### Task brief
Write out the items below word for word, from their first line through the line containing "Image resolution: width=1920", including both of those lines.

### Records for this task
.....

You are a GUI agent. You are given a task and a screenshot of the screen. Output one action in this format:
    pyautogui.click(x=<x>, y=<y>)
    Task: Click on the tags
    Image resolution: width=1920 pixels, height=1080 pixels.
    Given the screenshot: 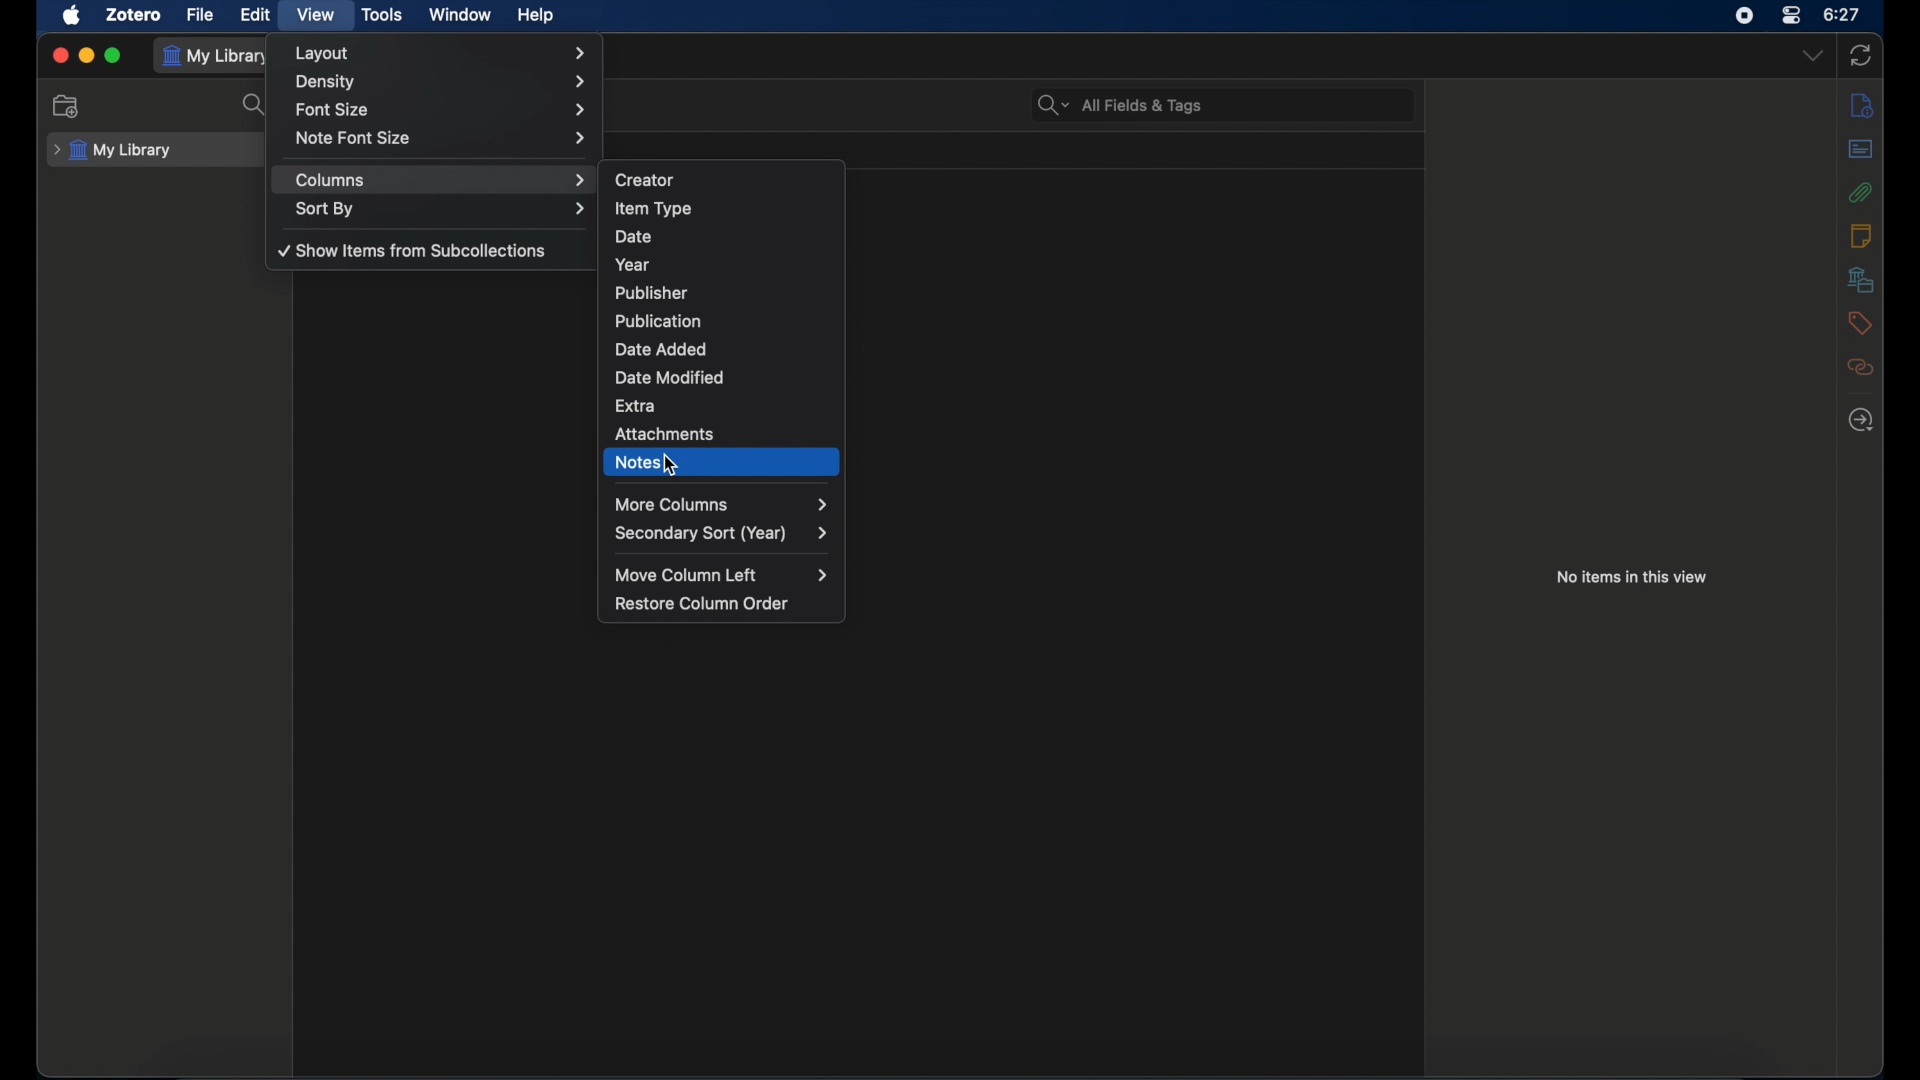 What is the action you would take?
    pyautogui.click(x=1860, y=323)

.....

### Answer to the exercise
You are a GUI agent. You are given a task and a screenshot of the screen. Output one action in this format:
    pyautogui.click(x=<x>, y=<y>)
    Task: Click on the tags
    Image resolution: width=1920 pixels, height=1080 pixels.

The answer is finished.